Avery Weigh-Tronix is a subsidiary of Illinois Tool Works specialising in industrial weighing machines. Its headquarters stands on the site of the Soho Foundry in Smethwick, West Midlands, England. The company additionally has a United States–based manufacturing and retail manufacturing plant. The company is one of the largest suppliers of weighing devices. The company is registered as Avery Weigh-Tronix, Ltd. in the UK and Avery Weigh-Tronix, LLC in the US.

== History ==
The company was formed in June 2000 when the U.S.-based weighing company Weigh-Tronix acquired the Avery Berkel group of companies. Avery Berkel was the result of the merger between GEC Avery (formally W & T Avery) and Berkel.

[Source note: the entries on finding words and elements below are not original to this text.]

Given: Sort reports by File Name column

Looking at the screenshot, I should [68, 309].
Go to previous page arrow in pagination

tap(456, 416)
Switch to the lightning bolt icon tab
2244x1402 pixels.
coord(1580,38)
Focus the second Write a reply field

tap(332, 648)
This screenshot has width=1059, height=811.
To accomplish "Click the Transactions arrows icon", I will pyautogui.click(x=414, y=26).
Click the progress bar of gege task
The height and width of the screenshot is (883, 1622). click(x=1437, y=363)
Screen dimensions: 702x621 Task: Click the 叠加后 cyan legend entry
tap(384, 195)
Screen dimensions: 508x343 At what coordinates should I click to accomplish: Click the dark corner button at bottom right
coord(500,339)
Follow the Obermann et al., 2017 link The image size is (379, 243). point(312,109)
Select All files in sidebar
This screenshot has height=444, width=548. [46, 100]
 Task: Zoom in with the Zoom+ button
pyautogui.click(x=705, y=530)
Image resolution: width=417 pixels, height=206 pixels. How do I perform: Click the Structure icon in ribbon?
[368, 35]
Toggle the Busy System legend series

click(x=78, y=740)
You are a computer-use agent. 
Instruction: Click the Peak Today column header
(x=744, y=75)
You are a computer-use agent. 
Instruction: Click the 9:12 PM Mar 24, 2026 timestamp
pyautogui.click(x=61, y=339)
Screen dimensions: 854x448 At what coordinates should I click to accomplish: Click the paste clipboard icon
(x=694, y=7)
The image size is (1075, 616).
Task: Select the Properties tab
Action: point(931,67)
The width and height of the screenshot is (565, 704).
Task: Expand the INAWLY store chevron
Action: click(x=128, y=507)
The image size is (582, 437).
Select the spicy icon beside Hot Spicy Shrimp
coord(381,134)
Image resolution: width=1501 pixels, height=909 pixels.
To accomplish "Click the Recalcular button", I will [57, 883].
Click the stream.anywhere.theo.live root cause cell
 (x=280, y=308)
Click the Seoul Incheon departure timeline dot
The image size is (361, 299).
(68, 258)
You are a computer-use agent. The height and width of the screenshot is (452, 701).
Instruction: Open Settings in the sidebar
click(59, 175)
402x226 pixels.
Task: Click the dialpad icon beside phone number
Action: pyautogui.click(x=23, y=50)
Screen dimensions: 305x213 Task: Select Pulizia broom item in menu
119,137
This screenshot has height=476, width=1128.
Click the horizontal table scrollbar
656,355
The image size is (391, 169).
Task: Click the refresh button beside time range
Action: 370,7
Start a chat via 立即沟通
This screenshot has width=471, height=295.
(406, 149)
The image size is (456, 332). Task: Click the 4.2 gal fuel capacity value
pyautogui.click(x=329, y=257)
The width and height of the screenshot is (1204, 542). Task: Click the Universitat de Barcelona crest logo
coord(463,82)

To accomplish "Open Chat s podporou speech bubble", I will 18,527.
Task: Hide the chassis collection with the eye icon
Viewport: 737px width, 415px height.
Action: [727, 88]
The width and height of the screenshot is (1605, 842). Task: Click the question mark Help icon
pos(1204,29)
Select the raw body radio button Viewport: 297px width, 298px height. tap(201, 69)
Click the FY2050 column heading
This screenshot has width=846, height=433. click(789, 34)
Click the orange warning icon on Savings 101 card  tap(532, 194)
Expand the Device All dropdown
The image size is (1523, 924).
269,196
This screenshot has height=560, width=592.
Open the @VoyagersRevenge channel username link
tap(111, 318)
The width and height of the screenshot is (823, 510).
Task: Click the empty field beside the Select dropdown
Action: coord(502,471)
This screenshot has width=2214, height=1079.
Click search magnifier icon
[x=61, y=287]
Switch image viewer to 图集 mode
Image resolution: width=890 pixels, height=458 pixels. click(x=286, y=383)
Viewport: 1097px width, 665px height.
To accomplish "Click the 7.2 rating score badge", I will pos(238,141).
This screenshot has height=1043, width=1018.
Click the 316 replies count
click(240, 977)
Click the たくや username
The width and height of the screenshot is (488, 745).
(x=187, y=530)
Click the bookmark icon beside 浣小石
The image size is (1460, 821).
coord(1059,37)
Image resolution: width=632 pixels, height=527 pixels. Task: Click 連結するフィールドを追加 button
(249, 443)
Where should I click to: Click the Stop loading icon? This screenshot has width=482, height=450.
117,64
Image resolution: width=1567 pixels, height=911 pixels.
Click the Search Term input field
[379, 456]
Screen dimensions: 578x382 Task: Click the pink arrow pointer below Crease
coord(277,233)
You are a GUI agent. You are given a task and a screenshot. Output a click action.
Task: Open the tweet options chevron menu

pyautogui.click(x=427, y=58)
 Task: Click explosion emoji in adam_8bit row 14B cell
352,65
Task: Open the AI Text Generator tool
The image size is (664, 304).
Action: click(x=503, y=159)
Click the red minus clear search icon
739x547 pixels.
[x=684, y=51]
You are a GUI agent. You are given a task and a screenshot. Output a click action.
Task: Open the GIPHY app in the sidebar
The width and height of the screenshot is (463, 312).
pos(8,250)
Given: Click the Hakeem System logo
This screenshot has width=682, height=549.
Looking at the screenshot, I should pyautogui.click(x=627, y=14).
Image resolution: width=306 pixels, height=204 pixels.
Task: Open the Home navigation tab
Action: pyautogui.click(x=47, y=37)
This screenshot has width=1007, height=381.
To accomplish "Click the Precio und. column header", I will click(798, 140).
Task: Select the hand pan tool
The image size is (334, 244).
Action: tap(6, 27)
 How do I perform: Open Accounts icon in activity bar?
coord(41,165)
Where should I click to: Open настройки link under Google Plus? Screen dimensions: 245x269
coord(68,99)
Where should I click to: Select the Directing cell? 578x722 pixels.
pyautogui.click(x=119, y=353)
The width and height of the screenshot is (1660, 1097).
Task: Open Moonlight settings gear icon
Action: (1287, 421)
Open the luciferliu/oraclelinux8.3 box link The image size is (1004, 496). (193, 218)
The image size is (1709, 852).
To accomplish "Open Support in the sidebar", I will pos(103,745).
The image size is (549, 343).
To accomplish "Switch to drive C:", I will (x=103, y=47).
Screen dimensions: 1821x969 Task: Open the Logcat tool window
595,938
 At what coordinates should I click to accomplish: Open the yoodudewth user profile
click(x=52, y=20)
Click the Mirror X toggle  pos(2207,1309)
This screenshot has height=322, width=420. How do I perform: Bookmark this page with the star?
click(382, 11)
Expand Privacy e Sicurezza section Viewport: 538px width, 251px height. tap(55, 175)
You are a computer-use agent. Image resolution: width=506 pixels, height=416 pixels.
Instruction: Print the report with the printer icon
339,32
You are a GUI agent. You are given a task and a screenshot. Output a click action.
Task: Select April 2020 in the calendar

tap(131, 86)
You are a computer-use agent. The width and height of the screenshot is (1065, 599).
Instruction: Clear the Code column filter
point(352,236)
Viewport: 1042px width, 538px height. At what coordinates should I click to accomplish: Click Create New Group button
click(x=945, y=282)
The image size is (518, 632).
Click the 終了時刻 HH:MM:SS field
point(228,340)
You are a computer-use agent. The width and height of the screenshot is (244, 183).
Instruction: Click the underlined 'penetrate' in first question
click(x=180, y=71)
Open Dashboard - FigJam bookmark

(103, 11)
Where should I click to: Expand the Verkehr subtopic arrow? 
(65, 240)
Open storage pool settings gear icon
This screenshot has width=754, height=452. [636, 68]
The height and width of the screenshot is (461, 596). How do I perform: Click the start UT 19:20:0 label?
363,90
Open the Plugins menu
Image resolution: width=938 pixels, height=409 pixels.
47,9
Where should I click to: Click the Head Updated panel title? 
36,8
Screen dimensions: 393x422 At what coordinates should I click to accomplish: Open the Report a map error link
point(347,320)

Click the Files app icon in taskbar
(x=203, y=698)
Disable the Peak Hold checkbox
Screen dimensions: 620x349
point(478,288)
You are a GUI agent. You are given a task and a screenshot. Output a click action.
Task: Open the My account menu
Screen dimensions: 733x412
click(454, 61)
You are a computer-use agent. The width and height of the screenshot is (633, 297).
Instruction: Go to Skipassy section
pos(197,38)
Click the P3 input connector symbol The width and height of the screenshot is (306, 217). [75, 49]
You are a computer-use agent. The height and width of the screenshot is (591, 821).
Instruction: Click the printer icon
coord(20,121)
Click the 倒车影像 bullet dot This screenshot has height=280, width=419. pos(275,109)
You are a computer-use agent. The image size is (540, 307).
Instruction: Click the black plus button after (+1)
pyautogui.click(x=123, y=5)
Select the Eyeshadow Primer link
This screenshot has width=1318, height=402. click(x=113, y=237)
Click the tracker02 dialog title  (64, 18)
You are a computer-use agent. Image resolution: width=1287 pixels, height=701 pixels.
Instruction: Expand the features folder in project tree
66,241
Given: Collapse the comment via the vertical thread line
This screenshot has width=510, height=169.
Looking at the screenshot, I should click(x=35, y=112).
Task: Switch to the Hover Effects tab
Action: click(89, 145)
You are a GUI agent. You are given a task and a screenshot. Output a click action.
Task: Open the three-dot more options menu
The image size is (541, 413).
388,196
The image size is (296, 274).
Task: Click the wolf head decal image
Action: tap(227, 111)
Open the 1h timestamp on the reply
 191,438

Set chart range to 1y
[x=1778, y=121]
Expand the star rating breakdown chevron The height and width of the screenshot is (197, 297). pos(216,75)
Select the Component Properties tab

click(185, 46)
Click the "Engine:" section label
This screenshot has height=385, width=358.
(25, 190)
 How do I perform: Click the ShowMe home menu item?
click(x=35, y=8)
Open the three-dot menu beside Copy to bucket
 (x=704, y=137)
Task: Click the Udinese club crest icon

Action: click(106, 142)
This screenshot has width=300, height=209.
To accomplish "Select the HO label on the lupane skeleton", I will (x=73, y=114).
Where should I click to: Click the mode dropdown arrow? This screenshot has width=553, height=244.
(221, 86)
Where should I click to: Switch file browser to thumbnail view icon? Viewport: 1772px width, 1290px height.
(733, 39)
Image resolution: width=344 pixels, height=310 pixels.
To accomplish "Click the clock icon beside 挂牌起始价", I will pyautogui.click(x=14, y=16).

Avery Weigh-Tronix was the parent company in the group with every other company (including Avery Berkel) being brands of Avery Weigh-Tronix. Avery Weigh-Tronix was used as the industrial brand of the company.

In September 2007, Illinois Tool Works acquired Avery Berkel from Avery Weigh-Tronix.

In September 2008, Illinois Tool Works acquires Avery Weigh-Tronix, Avery Berkel and Avery Weigh-Tronix were kept separate with Avery Weigh-Tronix focusing more on the industrial and commercial and Avery Berkel focusing on retail.